- Born: 28 February 1932 Benenden, Kent, England
- Died: 1 September 2001 (aged 69) Orpington, Greater London, England
- Occupations: Football commentator and presenter
- Spouse: Betty Cole ​(m. 1955)​
- Children: 2

= Brian Moore (football commentator) =

English commentator and presenter (1932–2001)

Brian Baden Moore (28 February 1932 – 1 September 2001) was an English football commentator and television presenter who covered nine World Cups and more than twenty FA Cup finals.

==Early life==
Moore was born in Benenden, Kent. After passing his eleven-plus, he was educated at Cranbrook School, Kent, which was also the school of fellow commentators Peter West and Barry Davies.

==Career==
Moore began his career in newspapers. His first job, in 1954, was as a sub-editor on the monthly World Sports magazine. He subsequently worked for The Exchange Telegraph for two years before moving to The Times in 1958.

===Radio===
In 1961, Moore became a football commentator and presenter on BBC Radio, and the corporation's first football correspondent in 1963. Moore, Alan Clarke and Maurice Edelston were the commentators for BBC Radio when England won the 1966 World Cup. Moore also covered the FA Cup Final from 1964 to 1967, and European Cup Winners' Cup victories for Tottenham Hotspur in 1963 and West Ham United in 1965, and Celtic's European Cup victory in 1967.

===London Weekend Television and ITV===
Shortly after that Moore moved to London Weekend Television, which was preparing for its launch on the ITV network in 1968. Brought to the station by head of sport Jimmy Hill, Moore remained with LWT and ITV Sport over the next three decades.

In 1970, Moore was the host of ITV's World Cup coverage, when Moore and Hill presided over a month of panel-based coverage. Malcolm Allison, Derek Dougan, Paddy Crerand and Bob McNab were nicknamed the "Midnight Cowboys" by the press due to the late-night kick off times.
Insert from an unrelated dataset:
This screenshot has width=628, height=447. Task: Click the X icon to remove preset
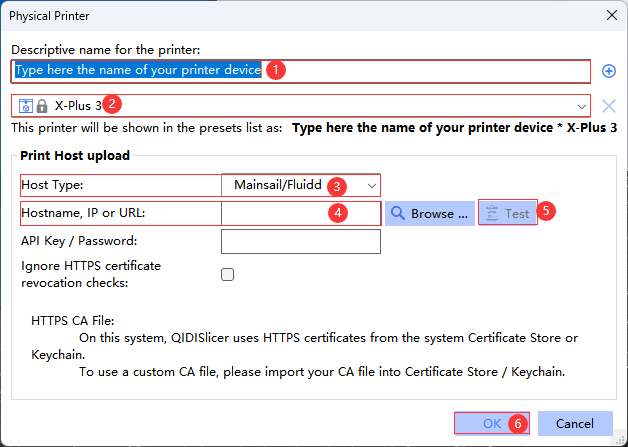coord(609,105)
In subsequent years, Brian Clough also appeared frequently with Moore as a pundit on ITV.

Although primarily a commentator, Moore also presented a number of other ITV Sport shows, including Saturday lunchtime preview On the Ball, Sunday highlights show The Big Match and Midweek Sports Special. He also presented and produced Big League Soccer in the 1970s and 1980s, a bespoke highlights show produced by Thames Television for international sydnication. In the late 1970s he made a six-part documentary series for ITV, Brian Moore Meets..., with guests including Kevin Keegan, Niki Lauda and Björn Borg.

During thirty years at ITV, Moore commentated on European trophy wins by Arsenal, Liverpool, Nottingham Forest, Aston Villa, Tottenham Hotspur, Manchester United, Everton and Aberdeen. Moore's commentary of the winning goal in Aston Villa's 1982 European Cup Final win over Bayern Munich is displayed on a giant banner across the North Stand of Villa Park:

Shaw, Williams, prepared to venture down the left. There's a good ball played in for Tony Morley. Oh, it must be! It is! Peter Withe!!

Moore also covered the FA Cup Final for ITV every year from 1969 to 1988, and again in 1998, as well as six European Championships between 1972 and 1996, missing 1984 due to England's absence.

Moore presented ITV's coverage of the FIFA World Cup in 1970, 1974, 1978 and 1982. In 1986, he presented the coverage from London for most of the tournament before flying out to commentate on the final. From 1990 to 1998, he commentated throughout the tournament.

He retired as a commentator in 1998 after France's 1998 World Cup final victory at the Stade de France against Brazil, but continued to broadcast, presenting an interview programme for Sky Sports in 1999, and hosting programmes for BBC Radio 5 Live and Talksport. His time on Talksport included hosting Inside the Boardroom, where club chairmen and directors joined him in the studio to answer phone-in questions from the public.

In retirement, he joined the team of readers for Bromley Talking Newspapers, making weekly recordings for the blind of stories from the local papers.

==Personal life==
Moore married Betty Cole in 1955. They had two sons.

Moore was a lifelong supporter of Gillingham and served as a director at the club for seven years. A stand at the club's Priestfield Stadium is named after him.

Moore suffered from serious heart problems in his later life and twice underwent life-saving surgery for blocked arteries. After the first health scare, he became a regular churchgoer and a committed Christian. He died at the age of 69 on 1 September 2001, the day that England beat Germany 5–1 in Munich during the qualifying stages of the 2002 World Cup.